• _PROBLEM_
For this exercise, transcribe all the records below exactly.
------ EXTRACTED RECORDS ------
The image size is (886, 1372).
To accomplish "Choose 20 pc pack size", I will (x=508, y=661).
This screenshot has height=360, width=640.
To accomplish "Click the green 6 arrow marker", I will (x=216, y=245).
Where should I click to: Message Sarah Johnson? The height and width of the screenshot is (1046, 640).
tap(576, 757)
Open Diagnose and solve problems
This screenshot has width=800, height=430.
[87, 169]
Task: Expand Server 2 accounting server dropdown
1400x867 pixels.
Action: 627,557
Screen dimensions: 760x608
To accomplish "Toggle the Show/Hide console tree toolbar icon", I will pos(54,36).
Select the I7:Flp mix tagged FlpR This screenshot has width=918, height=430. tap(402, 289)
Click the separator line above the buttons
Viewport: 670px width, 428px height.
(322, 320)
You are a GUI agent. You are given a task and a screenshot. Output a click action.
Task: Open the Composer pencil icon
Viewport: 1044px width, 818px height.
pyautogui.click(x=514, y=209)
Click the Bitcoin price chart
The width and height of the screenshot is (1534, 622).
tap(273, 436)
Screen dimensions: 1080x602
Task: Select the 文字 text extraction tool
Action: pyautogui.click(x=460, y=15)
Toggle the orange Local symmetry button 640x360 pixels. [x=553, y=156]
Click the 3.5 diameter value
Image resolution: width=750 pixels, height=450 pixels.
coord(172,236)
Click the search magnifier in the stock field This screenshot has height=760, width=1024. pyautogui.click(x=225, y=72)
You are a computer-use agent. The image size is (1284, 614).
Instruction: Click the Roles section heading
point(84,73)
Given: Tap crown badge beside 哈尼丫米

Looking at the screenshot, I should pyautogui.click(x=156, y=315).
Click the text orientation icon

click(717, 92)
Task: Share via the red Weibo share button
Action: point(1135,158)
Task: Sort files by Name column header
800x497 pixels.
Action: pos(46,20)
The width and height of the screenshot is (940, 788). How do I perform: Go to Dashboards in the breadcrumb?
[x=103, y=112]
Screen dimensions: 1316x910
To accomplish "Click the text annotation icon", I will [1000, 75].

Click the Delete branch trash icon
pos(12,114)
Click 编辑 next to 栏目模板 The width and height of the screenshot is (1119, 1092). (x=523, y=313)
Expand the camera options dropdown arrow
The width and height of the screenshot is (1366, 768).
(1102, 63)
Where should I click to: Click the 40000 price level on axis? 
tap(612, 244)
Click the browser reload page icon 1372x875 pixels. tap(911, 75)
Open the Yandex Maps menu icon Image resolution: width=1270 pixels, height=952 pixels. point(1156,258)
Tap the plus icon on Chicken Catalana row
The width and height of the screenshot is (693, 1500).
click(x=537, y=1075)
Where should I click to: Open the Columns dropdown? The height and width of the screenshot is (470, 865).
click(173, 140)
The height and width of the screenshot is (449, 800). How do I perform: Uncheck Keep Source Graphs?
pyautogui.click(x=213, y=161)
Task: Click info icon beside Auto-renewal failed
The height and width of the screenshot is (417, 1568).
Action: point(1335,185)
------
• _SOLVED EXERCISE_
The image size is (886, 1372).
To accomplish "Choose 20 pc pack size", I will (x=508, y=661).
This screenshot has height=360, width=640.
To accomplish "Click the green 6 arrow marker", I will (x=216, y=245).
Where should I click to: Message Sarah Johnson? The height and width of the screenshot is (1046, 640).
tap(576, 757)
Open Diagnose and solve problems
This screenshot has width=800, height=430.
[87, 169]
Task: Expand Server 2 accounting server dropdown
1400x867 pixels.
Action: 627,557
Screen dimensions: 760x608
To accomplish "Toggle the Show/Hide console tree toolbar icon", I will pos(54,36).
Select the I7:Flp mix tagged FlpR This screenshot has width=918, height=430. tap(402, 289)
Click the separator line above the buttons
Viewport: 670px width, 428px height.
(322, 320)
You are a GUI agent. You are given a task and a screenshot. Output a click action.
Task: Open the Composer pencil icon
Viewport: 1044px width, 818px height.
pyautogui.click(x=514, y=209)
Click the Bitcoin price chart
The width and height of the screenshot is (1534, 622).
tap(273, 436)
Screen dimensions: 1080x602
Task: Select the 文字 text extraction tool
Action: pyautogui.click(x=460, y=15)
Toggle the orange Local symmetry button 640x360 pixels. [x=553, y=156]
Click the 3.5 diameter value
Image resolution: width=750 pixels, height=450 pixels.
coord(172,236)
Click the search magnifier in the stock field This screenshot has height=760, width=1024. pyautogui.click(x=225, y=72)
You are a computer-use agent. The image size is (1284, 614).
Instruction: Click the Roles section heading
point(84,73)
Given: Tap crown badge beside 哈尼丫米

Looking at the screenshot, I should pyautogui.click(x=156, y=315).
Click the text orientation icon

click(717, 92)
Task: Share via the red Weibo share button
Action: point(1135,158)
Task: Sort files by Name column header
800x497 pixels.
Action: pos(46,20)
The width and height of the screenshot is (940, 788). How do I perform: Go to Dashboards in the breadcrumb?
[x=103, y=112]
Screen dimensions: 1316x910
To accomplish "Click the text annotation icon", I will [1000, 75].

Click the Delete branch trash icon
pos(12,114)
Click 编辑 next to 栏目模板 The width and height of the screenshot is (1119, 1092). (x=523, y=313)
Expand the camera options dropdown arrow
The width and height of the screenshot is (1366, 768).
(1102, 63)
Where should I click to: Click the 40000 price level on axis? 
tap(612, 244)
Click the browser reload page icon 1372x875 pixels. tap(911, 75)
Open the Yandex Maps menu icon Image resolution: width=1270 pixels, height=952 pixels. point(1156,258)
Tap the plus icon on Chicken Catalana row
The width and height of the screenshot is (693, 1500).
click(x=537, y=1075)
Where should I click to: Open the Columns dropdown? The height and width of the screenshot is (470, 865).
click(173, 140)
The height and width of the screenshot is (449, 800). How do I perform: Uncheck Keep Source Graphs?
pyautogui.click(x=213, y=161)
Task: Click info icon beside Auto-renewal failed
The height and width of the screenshot is (417, 1568).
Action: point(1335,185)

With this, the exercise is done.